The sunflowers became an outlet for Van Gogh as much as a way of studying composition and colour. What is talked about within this film was the idea that Van Gogh wanted to continually adapt and learn, through his 11 paintings of sunflowers he was able to apply ideas he had learnt from other artists into his work.
We see these paintings which are now scattered around the world from London and Munich to Japan and Philadelphia. Still, after all this time, a fascination to art lovers. The interviews with the specialists give an insight into other artists of the time as well as the subject of flowers, specifically sunflowers. Giving context to Van Gogh’s art in the late 1800’s.
This film being released during the northern hemisphere's summer is appropriate for the amazing scenery bathed in light which mimics the brightness of sunflowers and Van Gogh’s interpretation of them. The relaxing feeling portrayed through this film transports you to the rural scenery of the south of France. Relaxing and visually stunning.
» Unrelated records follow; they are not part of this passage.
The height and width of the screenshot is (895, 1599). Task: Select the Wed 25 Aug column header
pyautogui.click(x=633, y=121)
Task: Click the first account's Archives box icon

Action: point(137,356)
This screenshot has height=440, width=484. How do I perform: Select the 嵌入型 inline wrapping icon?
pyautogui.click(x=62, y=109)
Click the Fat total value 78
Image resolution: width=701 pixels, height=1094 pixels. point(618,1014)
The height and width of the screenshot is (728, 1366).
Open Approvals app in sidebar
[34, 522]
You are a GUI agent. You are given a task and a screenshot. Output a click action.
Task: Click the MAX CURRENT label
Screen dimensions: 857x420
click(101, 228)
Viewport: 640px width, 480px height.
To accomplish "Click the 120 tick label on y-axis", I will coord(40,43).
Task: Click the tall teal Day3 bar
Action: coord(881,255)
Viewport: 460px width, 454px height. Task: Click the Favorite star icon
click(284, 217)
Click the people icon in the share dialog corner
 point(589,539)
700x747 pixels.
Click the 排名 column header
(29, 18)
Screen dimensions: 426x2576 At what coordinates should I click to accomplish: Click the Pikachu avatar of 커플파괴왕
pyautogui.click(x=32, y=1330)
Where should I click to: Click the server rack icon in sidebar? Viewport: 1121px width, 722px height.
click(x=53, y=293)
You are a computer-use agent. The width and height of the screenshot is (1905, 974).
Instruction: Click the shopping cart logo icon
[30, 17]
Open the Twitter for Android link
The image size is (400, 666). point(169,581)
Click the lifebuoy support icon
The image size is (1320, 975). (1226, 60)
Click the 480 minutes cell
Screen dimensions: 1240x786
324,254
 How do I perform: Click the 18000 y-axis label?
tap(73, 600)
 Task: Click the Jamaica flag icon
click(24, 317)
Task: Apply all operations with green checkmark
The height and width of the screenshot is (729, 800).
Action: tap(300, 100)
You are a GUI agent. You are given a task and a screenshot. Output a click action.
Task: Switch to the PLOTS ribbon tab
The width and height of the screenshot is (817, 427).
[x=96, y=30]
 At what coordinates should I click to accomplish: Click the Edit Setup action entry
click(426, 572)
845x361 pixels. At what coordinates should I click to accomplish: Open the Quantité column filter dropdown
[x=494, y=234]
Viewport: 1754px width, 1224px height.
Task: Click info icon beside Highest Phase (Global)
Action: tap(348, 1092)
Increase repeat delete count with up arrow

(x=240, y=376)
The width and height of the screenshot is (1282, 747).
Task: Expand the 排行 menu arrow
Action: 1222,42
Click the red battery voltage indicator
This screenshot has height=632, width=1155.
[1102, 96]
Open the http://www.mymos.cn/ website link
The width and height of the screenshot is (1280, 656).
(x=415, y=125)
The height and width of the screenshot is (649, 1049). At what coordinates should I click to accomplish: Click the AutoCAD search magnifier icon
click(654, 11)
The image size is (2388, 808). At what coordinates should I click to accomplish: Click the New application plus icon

While the paint has dulled the intensity of the colours over time, the observations made through this film show Van Gogh’s love for colour and inspiration he found all around him in spite of his mental health issues during this time. SUNFLOWERS can be beautifully wrapped up in one comment by Van Gogh. In a letter to his brother Theo, he says about his friend and artist Paul Gauguin; “Gauguin… (had) seen a painting by Claude Monet of sunflowers… very fine. But he likes mine better.”
SUNFLOWERS IS SCREENING IN SELECT CINEMAS FROM MAY 20.